Around that time, the parent company stopped franchising and asked Ooi to help them set up a Malaysian branch instead. He remembers setting up a server and using a 9.6 kbps modem which he would switch on after office hours so that the overseas programmers could do some off-site work for the KL office. Ooi marvelled at this and thought to himself, "Holy shit, if this is the way the business of the future is going be run, I'll soon be out of a job!"

After he got his MBA, in June 1997, he embarked on a world tour. On July 2, he found himself in a hotel room in London watching the Thai baht crash. He stayed glued to CNN for the whole day, fearing what he would come home to in Malaysia. He left his company in December that year and formed a start-up with a group of friends to do WAP applications. That business floundered, and with some time on his hands, he launched USJ.com.my on September 23, 1999 . He had hoped to build a cyber-community where he could hawk products and services to.

As a business, it too failed. But as an e-community, USJ.com.my quickly became the most active one in the country.
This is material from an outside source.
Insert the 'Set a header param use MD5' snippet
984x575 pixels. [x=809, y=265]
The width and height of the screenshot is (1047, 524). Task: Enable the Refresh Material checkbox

It was through this platform Ooi started making a name for himself as a cyber-activist on community issues. But it wasn't until Jan 2, 2003 that he began his rise to national prominence with the launch of Screenshots.

His first blog entry was about the state government's attempt to tear down posters of beer advertisements. "Selangor MB Mohd Khir Toyo can do two things: Go attempt a victimless crime, or seek a cure for his premature ejaculation of policies," Ooi wrote, setting the tone for his blog. There are many who may have dreamed of putting the words "premature ejaculation" and "Selangor MB" in the same sentence, but it was Ooi who set it in HTML.

***

Ooi is undoubtedly a phenomenal force in local blogging, but just how influential is his blog? "Among a small group of people—media people and the Malaysiakini crowd—his blog is widely followed," says P. Gunasegaram, an executive editor at The Edge, who reads Screenshots daily. "But outside these circles, maybe only three out of 10 even know what a blog is."

Practically everyone in journalism follows Ooi's blog, though, probably because he comments extensively about the media industry. Some of his information—which he gets from his team of "little birds" in every newspaper—can be contentious.

"Many times, I get irritated when Jeff provides inaccurate information about the media," says Wong Chun Wai, Deputy Editor-in-Chief of The Star. "Sometimes, I am upset if I sense that he is being used without him knowing, particularly on the media scene or if my friends—even if they are from rival papers—have been misjudged."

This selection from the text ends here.